Once I was married and had kids, I didn’t have to go looking for action.  I was busy without trying – so busy that I didn’t have time to shuttle my kids to extra activities every day after school.  Then I realized that it had less to do with my time and more with what I wanted for my kids.  All around, I saw parents who programmed their kids from dawn to dusk.  But moderation was important, I believed.  My kids had Little League and religious school, and when they got into high school, they got involved in extra-curriculars all on their own.  But I never wanted them over-programmed.  Playing with neighborhood kids was important.  Same with talking with my husband and me and even, occasionally, vegging for a few minutes in front of the tv.

Yes, I believed in downtime for my kids.  I just never quite managed to swing it for myself.  Until now.  But it’s still an intellectual thing.  I have to tell myself that my writing will be better if I take time to reread what I’ve written, to think about what comes next, to let those creative juices mix and simmer.  I have to tell myself that the earth will still turn if the laundry waits another day.  I have to tell myself that I’ll be a better person for taking a breather once in a while.

I’ve never liked doing only one thing at a time – case in point being knitting through the evening news.  And I suppose that’s still fine as long as the knitting project is a no-brainer like my sock yarn blanket.  That said, my rationale was wrong.  I knit through the news to justify my sitting on my butt in front of the tv for those 30 minutes.

Multi-tasking means you accomplish more, but it has its limits.  Life whips past fast enough.  If we don’t slow things down, we miss the pleasure in those little moments.

Like watching ducks swimming around the unfrozen edges of the lake.  Like sleeping for an hour in front of the fire.  Like walking down an icy road breathing deeply of the cold air.

Such was last weekend.  The best part was that I didn’t come home feeling like I’d wasted my time.  My head was clear and my energy restored.  Doing nothing is definitely worthwhile.  At least, once in a while it is.

I’m back knitting with Brian Williams now.  And that’s okay, too.  I’m not doing it to justify tv time, but simply, at the end of a long writing day, for the pleasure of it.

So, did I do right with my kids?   They turned out great, still I wonder.  Do you think kids are too programmed today?  Or not enough?

Comments

  1. Pat Puckett says:

    I’ve been retired for almost 6 years and I love taking those moments where you just “take everything in”. Like you said, just to watch a duck on the lake, or notice a flower blooming, or watching your favorite tree change with the seasons. One of my friends just retired and she is “bored out of her mind”! How can this be? I can always find something to do…write a letter, sew something, bake some muffins, make my hubby’s favorite soup, do yoga, or read a great Barbara Delinsky book!

  2. Teresa Rice says:

    Wow…talk about polar opposites! I know it’s going to be there tomorrow (no matter what it is), and have absolutely no problem leaving it ’til then! :-) I’ll make a deal with you, Barbara…I’ll keep procrastinating if you’ll keep writing your great books! Deal?! Enjoy your day!
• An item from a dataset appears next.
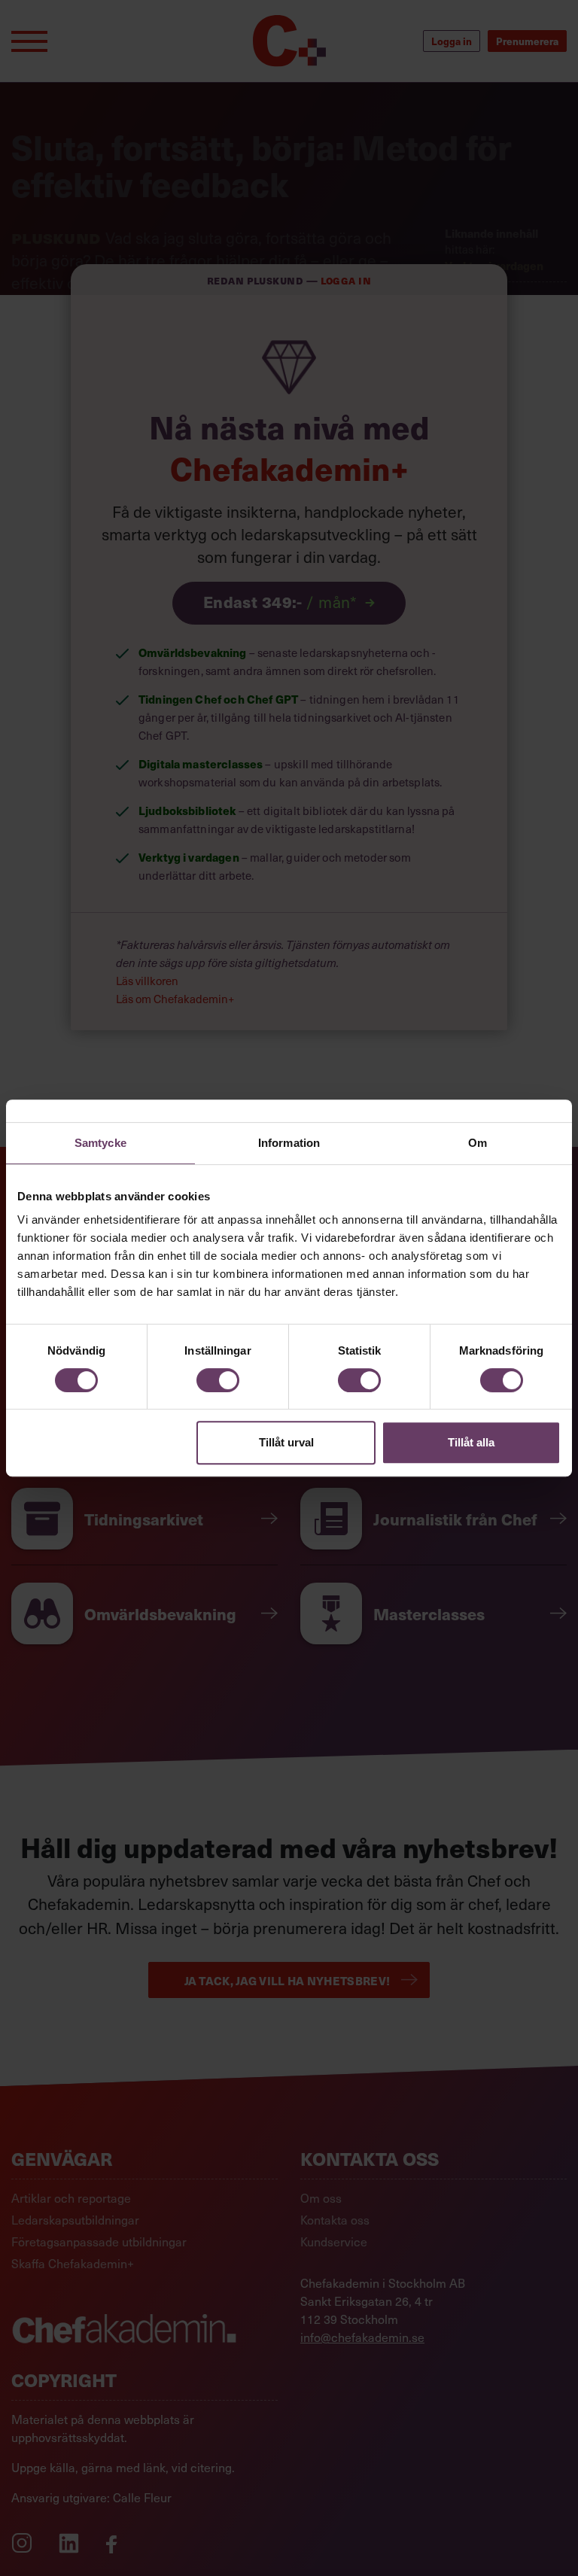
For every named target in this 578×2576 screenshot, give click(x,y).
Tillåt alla (471, 1442)
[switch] (217, 1380)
  3. I used to be an engineer, until I retired. Each and every day seemed to be spent trying to get done what was due yesterday or working toward what should be done tomorrow. What I LOVE about retirement is that I still fill nearly every minute of the day, but take far more enjoyment in the activity. I, too, use knitting as an excuse to knit. But I enjoy the feel of the yarn flowing through my fingers, or even the smell of the yarn. The feel of warm water flowing over my hand as I rinse dishes. As you described, the cold wind blowing on my face as I walk. I have time to fill, but it is not idle time. It is time to let me just be me. I love it!
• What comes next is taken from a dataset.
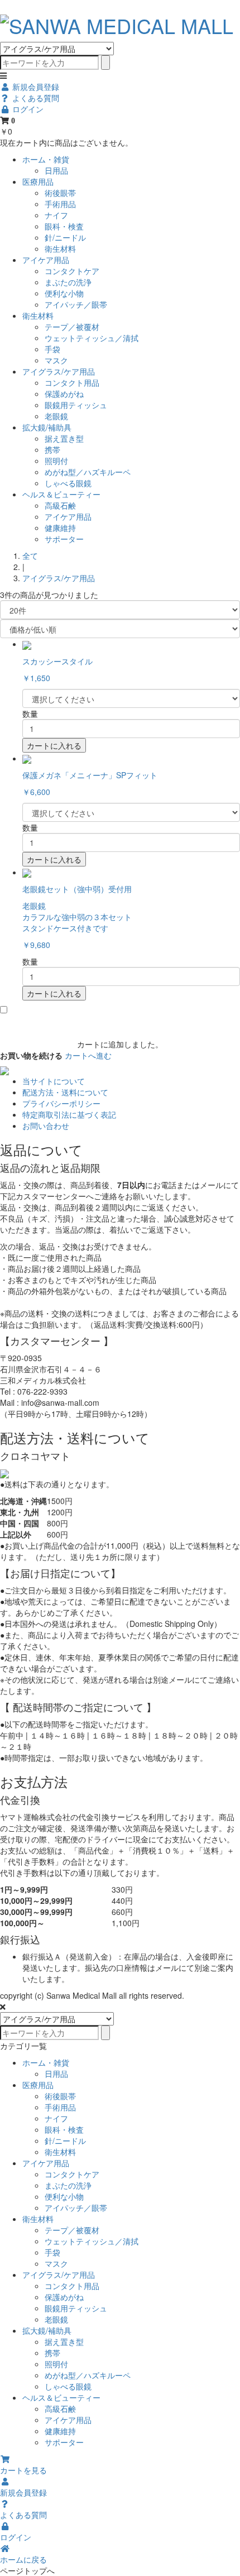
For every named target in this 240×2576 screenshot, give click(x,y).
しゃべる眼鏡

  4. What a wonderful blog! As an author myself, just starting her career I work super long days and don’t stop during the weekend. Today, however, I lied on the couch like a lazy butt for two hours and felt guilty about it until I read your blog! You are fantastic!

  5. Kathleen O'Donnell says:

    I am on permenant disability now for the last 5 yrs.. I can believe it has been that long.. I sometimes don’t know where the day goes..
    I can only do what I am able to do. Sometimes it a a lot, somedays a little and somedays nothing.. So when I am having a good day I try to make the most of it..

  6. Eileen Burkhardt says:

    I’m compulsively busy as well, but I force myself to take a morning and evening walk to pause and think about nothing in particular – a blouse or a dress I may see in a store, a person walking their pet, how pretty the sky is at night…it brings a balance to my day.

    As for watching TV, in order not to feel guilty, I do it when I’m working out – so instead of watching the HDTV upstairs, I’m in the basement with the oldest portable around!

  7. Too funny that I chose this time to get caught up with your wonderful blog, as I was going to work a bit more on a fairly large card order from a baby store and my husband gave me “the look” and said “Don’t you think you’ve worked enough hours today??
    Which means…step away from your desk and turn off the light!!!

    Between my “real” job at the bank and my small card business, there simply are not enough hours in the day and I am terrible at doing nothing.

    I swore this year, I would learn to live more in the moment and enjoy more down time, but am having a tough time just doing nothing as I’m constantly thinking about what I could/should be doing.

    It will be a work in progress, but I will persevere!!!!

  8. Welcome to the over 50 club—Barbara… all women , who become mothers, have the SAME life that you have.. WE all WORRY about the same problems.. above all about our children.. but we are NO LONGER mothers when they are old enough to stand on their own. A mother can go on being a mother when she has a handicapped child to take care of.. Sadly, some selfish mothers make their own children dependent on them.

    We have only to learn to live happily in the PRESENT , without imagining what the future holds for anyone. If we cannot enjoy LIFE today, we must understand that we have never been taught to enjoy it. I find peaceful silence is the answer to all of my daily problems. Rushing around , trying to keep busy– to keep my mind off of problems I should face straight on, only makes me feel exhausted. Trying to show OTHERS how busy I am , doesn’t resolve anything. I can plainly see that most of the OTHERS have greater problems than I do. Just as my mother used to answer those people who asked her how things were going for her, I say the same:
    ” I cannot complain.”

  9. Hurried Child Syndrome-wish more parents would think about that…we get them in school when they are TOO tired and TOO busy to think

  10. I do believe kids today are often too programmed. In our family, we have striven to live a ‘slow lane life’ and believe we’re much healthier mentally, emotionally and physically for it.
    Our kids are 18 and 16 and while they are getting busier, it is by their own choice. I am gratified to see them ensure they have downtime to relax and enjoy writing/reading/chatting/art/music…. Life is far too precious to run on fast speed all the time.

    Glad to see you take the time to relax now and again! Happy Sunday :)

    ~

  11. I know exactly what you mean about staying busy to avoid worrying about everything. It’s a better crutch than over-shopping or over-eating, I guess.

    I recently opened my own bookkeeping business, and talk about having something to do every second of every day! The thing about owning your own business (writing, bookkeeping, whatever!) is you’re never really done with anything. It’s all “one more thing on the list” every minute. I have to remind myself to stop working and do something else, like go to bed, all the time!

    I’m glad you’re still keeping busy writing, though! Love your books!